Entre autres coutumes singulières, les Utopiens avaient encore plusieurs institutions étranges, telles que ces « Collèges de Déraison, » où la jeunesse passait ses plus belles années à étudier des langues mortes depuis longtemps, et à s’instruire dans la connaissance des Sciences hypothétiques ; il y avait aussi les « Banques musicales, » magnifiques monuments d’une antiquité vénérable où était émise, aux sons de l’orgue, une monnaie spéciale, qui cependant n’avait plus cours dans la vie ordinaire, sans que cette circonstance eût altéré le pouvoir de ces séculaires maisons de crédit. Mais le trait le plus curieux de ce surprenant pays, c’était la proscription, sous les peines les plus sévères, de tout instrument mécanique. C’est ainsi que notre voyageur, ignorant les lois de l’Etat, s’était vu jeter en prison parce qu’on l’avait trouvé possesseur d’une montre. Il apprit bientôt la raison de cette coutume inexplicable.

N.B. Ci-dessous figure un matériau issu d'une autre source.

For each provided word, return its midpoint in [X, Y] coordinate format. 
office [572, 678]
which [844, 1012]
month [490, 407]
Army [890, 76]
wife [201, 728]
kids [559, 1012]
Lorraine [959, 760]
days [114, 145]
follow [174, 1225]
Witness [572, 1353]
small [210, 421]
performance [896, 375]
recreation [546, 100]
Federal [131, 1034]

Erewhon avait connu, en effet, de longs siècles avant nous, une civilisation industrielle qui laissait bien loin en arrière celle de l’Europe moderne. Des sages jetèrent le cri d’alarme. Effrayés de la concurrence dont l’homme était menacé par l’ouvrage de ses mains, ils virent le moment où la race serait réduite à l’esclavage et « serait à la machine ce que les animaux domestiques sont à l’homme. » Les progrès de la mécanique faisaient prévoir le jour où celle-ci deviendrait la reine de l’univers, reine monstrueuse, dont l’homme ne serait plus que l’humble parasite. La crainte de cet avenir inspira aux Utopiens une résolution héroïque : toutes les machines furent détruites, ainsi que tous les livres de science et tous les instruments qui servaient à les produire ; on ne conserva que celles qui dataient de plus de trois siècles avant la visite de l’explorateur. Des guerres sanglantes suivirent cette révolution. Fuis la paix s’était rétablie, et l’Etat d’Erewhon jouissait désormais d’une félicité où seules les ruines d’une gare de chemin de fer et quelques débris de machines recueillis dans les musées témoignaient de l’ancienne barbarie abolie...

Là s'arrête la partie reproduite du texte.